The wings were created using a combination of the polygon() command and the linear_extrude() commands.  The polygon() command allows you to draw arbitrary shapes.  It takes two lists, the first is a list of (x,y) points.  These points are the vertices of the polygon.  The second list is a list of point numbers (the first point is point zero).  This is the order you want the points connected.  It then draws the specified polygon but has no thickness.

To get a physical object, you then have to extrude the polygon so some thickness.  This is done with the linear_extrude() command.  In its simplest form, it just takes an extrusion height as its argument and then you include the shape you want to extrude in curly braces ({}) after the command.  It does more but I didn’t need that for this model, I discuss additional abilities in later models when the need for them come up.  In this case, I extruded the wing shape to be 1mm thick.

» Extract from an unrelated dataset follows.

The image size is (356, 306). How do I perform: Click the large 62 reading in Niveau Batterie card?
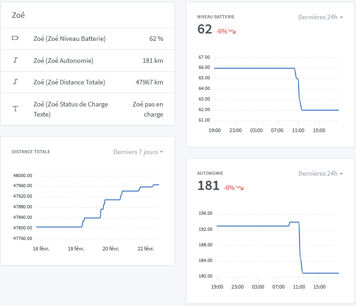pos(205,29)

I now had a wing but it is laying flat on the drawing plane instead of standing up so we apply a rotate() command, rotating it 90 degrees around the x-axis.  I also added a cone to represent the wing fins and match the design of the original miniature.  Cones are made by using the cylinder() command but instead of just specifying the radius and height, you specify two radii (r1 & r2) which are the radius of the top and bottom of the cone respectively.  This cone was then moved into the proper position on the wing by use of the translate() command.

Once I had the wing done, I moved it into the proper place on the model and inserted it into the for() loop the engines were in to get it to be replicated on either side of the model.

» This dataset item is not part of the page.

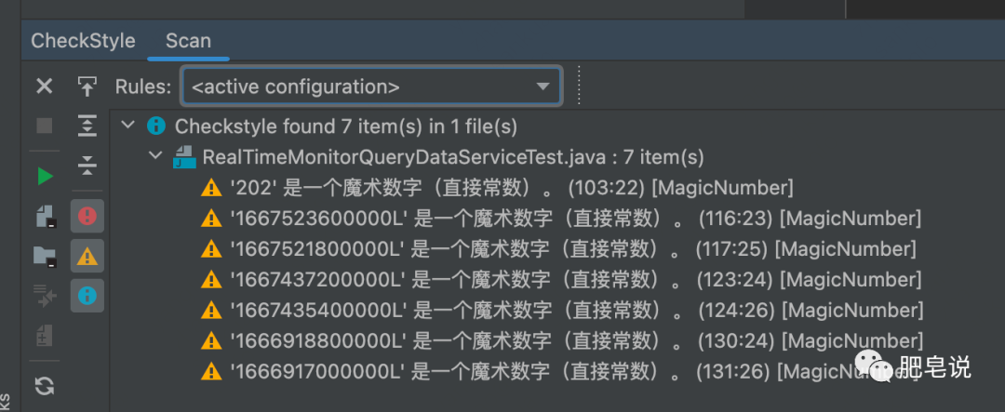Switch to the CheckStyle tab
The image size is (1005, 412).
[83, 41]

The model with the wings added in as described in the text

The Fuselage

The fuselage caused me a bit of headache at first as I was trying to match the original mine exactly.  The lower part was easy, it was just a cylinder.  But I couldn’t match the upper bit as it wasn’t a cone or a rectangular pyramid shape (which I could have modeled with the linear_extrude() command) or a stretched sphere.  It was somewhere in the middle.  After looking at the different shapes, I decided to go with the stretched sphere as the simplest and best looking option.  This was created the same way I did for the engines but I stretched it out much more.

That formed the basic body.  Adding the little bit of detail to the fuselage also was a bit tricky as there is no way in OpenSCAD to make triangular pieces.  To pull this off I had to use the difference() command and some cubes.  I made a base cube and then using the rotate() command angled some other cubes to slice off forming the triangular shape I needed.  These shapes were then moved into proper position using a series of rotate() and translate() commands.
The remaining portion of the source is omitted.